• **Фрагмент источника**:
Автор: Пользователь скрыл имя, 25 Февраля 2013 в 11:30, реферат
Ницшеанство — не что иное, как проповедь жизни во имя жизни. Жизненная мощь, свобода жизненных проявлений и их внутренняя гармония составляют основные принципы как этики Гюйо, так и Ницше. Выдающееся значение Ницше в истории новейшей этики, разделяемое им с Достоевским, состоит в необычайной смелости его морального скепсиса.
Ницшеанство
Ницшеанство — не что иное, как проповедь
жизни во имя жизни. Жизненная мощь, свобода
жизненных проявлений и их внутренняя
гармония составляют основные принципы
как этики Гюйо, так и Ницше. Выдающееся
значение Ницше в истории новейшей этики,
разделяемое им с Достоевским, состоит
в необычайной смелости его морального
скепсиса. [Конечно, близость Ницше и Достоевского
относится к одному только пункту их мировоззрений,
имевших в целом диаметрально противоположное
развитие.] Вся новая этика, несмотря на
чрезвычайное разнообразие её принципов,
тяготела всё-таки к христианскому миросозерцанию,
с его альтруистическим и универсальным
кодексом. Задачей почти всех моралистов
было во что бы то ни стало вывести из своих
основоположений требование любви к ближнему
и личного самоотречения. В сущности это
требование было априорной, хотя и не всегда
сознаваемой предпосылкой почти всех
этических систем. Став на точку зрения
радикального сомнения, Ницше отринул
это требование общепринятой этики, как
совершенно недоказанный моральный предрассудок.
Подобно Декарту, усомнившемуся во всех
признанных до него очевидных истинах,
и Ницше захотел начать с самого начала
в области этики.
Независимо от ценности его положительных
этических воззрений, в его моральном
скепсисе нельзя не признать оздоровляющий
момент в истории этических учений. После
Ницше нельзя уже отделываться психологическими
теориями, показывающими, как из эгоизма
или из других внутренних стимулов возникают
справедливость, сочувствие, любовь к
ближнему, самопожертвование и другие
теоретически общепринятые принципы,
а необходимо оправдать их по существу,
дать рациональное обоснование их обязательности
и преимущества перед противоположными
им человеческими стремлениями.
Сам Ницше разрешал поставленную им моральную
проблему в духе ниспровержения традиционной
морали. Во имя чего совершил Ницше это
ниспровержение — остаётся, в сущности,
загадкой. Идеал сверхчеловека не определён
им столь ясными чертами, чтобы противоречие
его принципам христианской морали представлялось
вполне очевидным. Если сверхчеловек есть
идеал жизненной мощи, полноты и гармонии,
то этот идеал не может исключать ничего
жизненного, богатого духовной силой.
Не видеть этой силы в христианской любви
и самоотречении можно только из неистребимого
желания сделать переоценку всех моральных
ценностей и во что бы то ни стало переместить
моральные полюсы один на место другого.

• **Перечень заданий**:
(a) С кем во фрагменте о ницшеанстве сопоставляется Ницше, который пожелал начать в области этики с самого начала?
(b) Установите, согласуются ли с фрагментом о ницшеанстве приведенные утверждения. Для каждого ответьте «да» или «нет» и процитируйте решающие слова фрагмента: (i) близость Ницше и Достоевского охватывает все пункты их мировоззрений; (ii) Ницше отверг требование общепринятой этики как недоказанный моральный предрассудок; (iii) идеал сверхчеловека определен Ницше ясными чертами.
Записи получены из другого источника.

[Записи]
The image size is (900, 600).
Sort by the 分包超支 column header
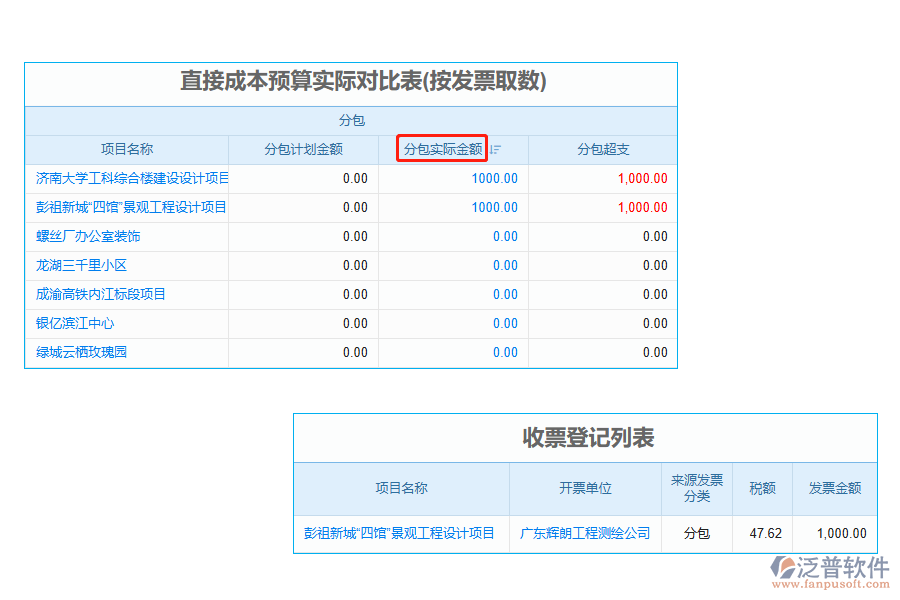pyautogui.click(x=601, y=148)
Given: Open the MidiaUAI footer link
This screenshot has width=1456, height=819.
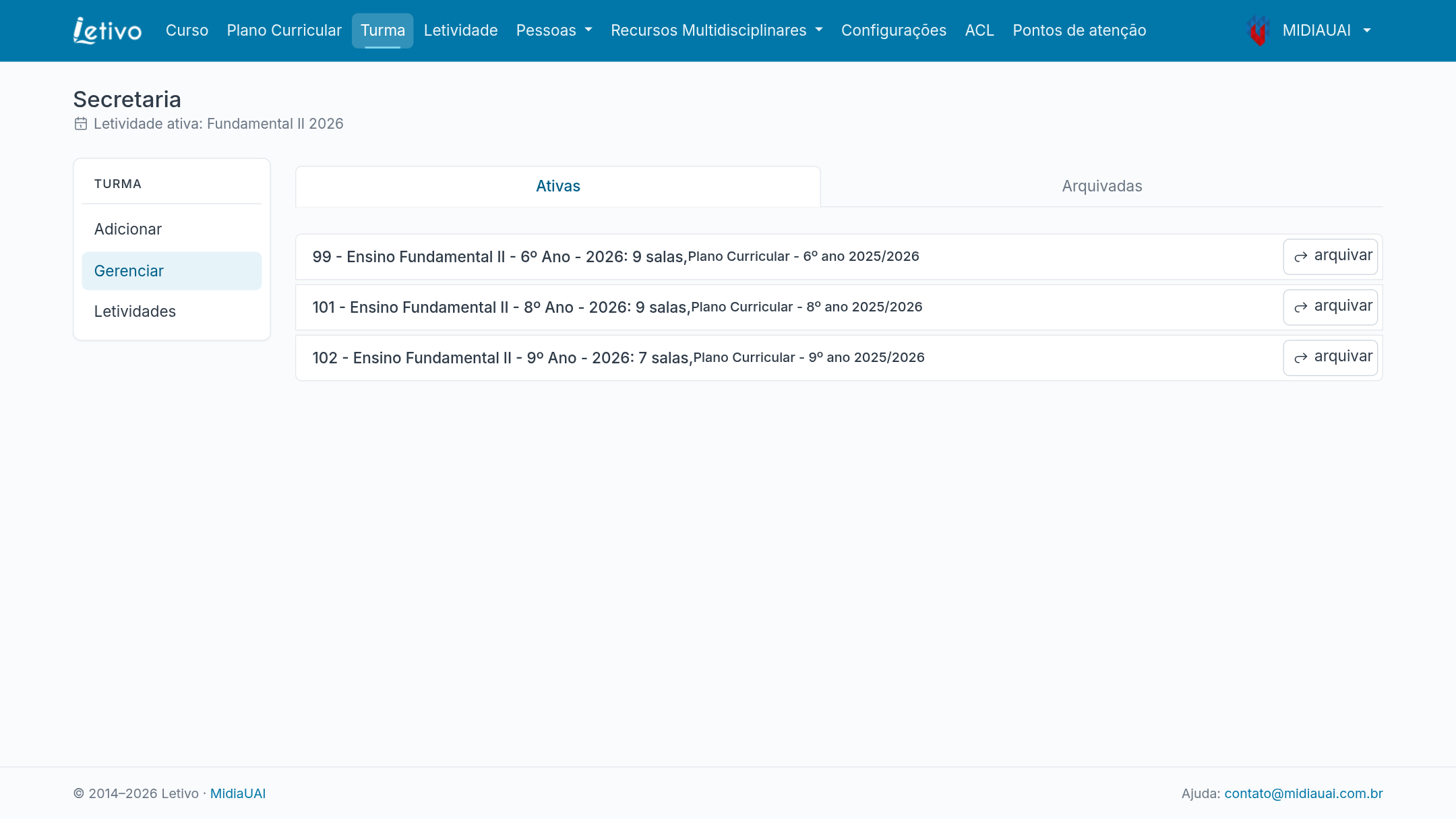Looking at the screenshot, I should tap(238, 793).
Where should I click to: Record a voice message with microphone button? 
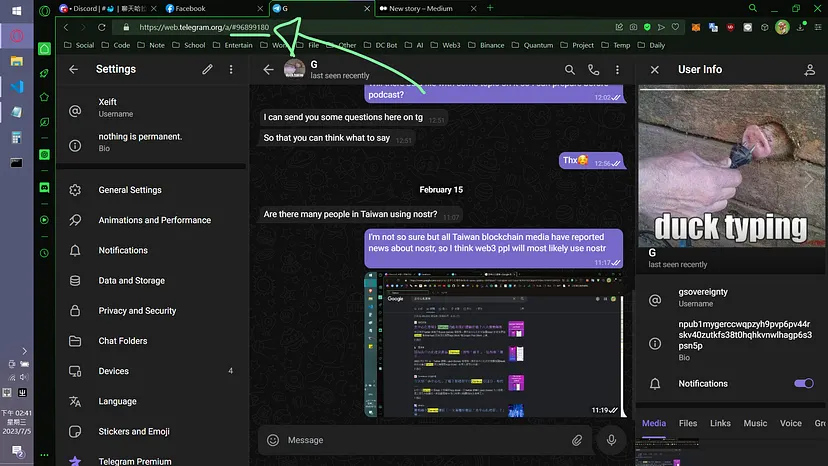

• **Ответы по заданиям**:
(a) С Декартом, усомнившимся во всех признанных до него очевидных истинах.

(b)
(i) Нет: «относится к одному только пункту их мировоззрений».
(ii) Да: «Ницше отринул это требование общепринятой этики, как совершенно недоказанный моральный предрассудок».
(iii) Нет: «Идеал сверхчеловека не определён им столь ясными чертами».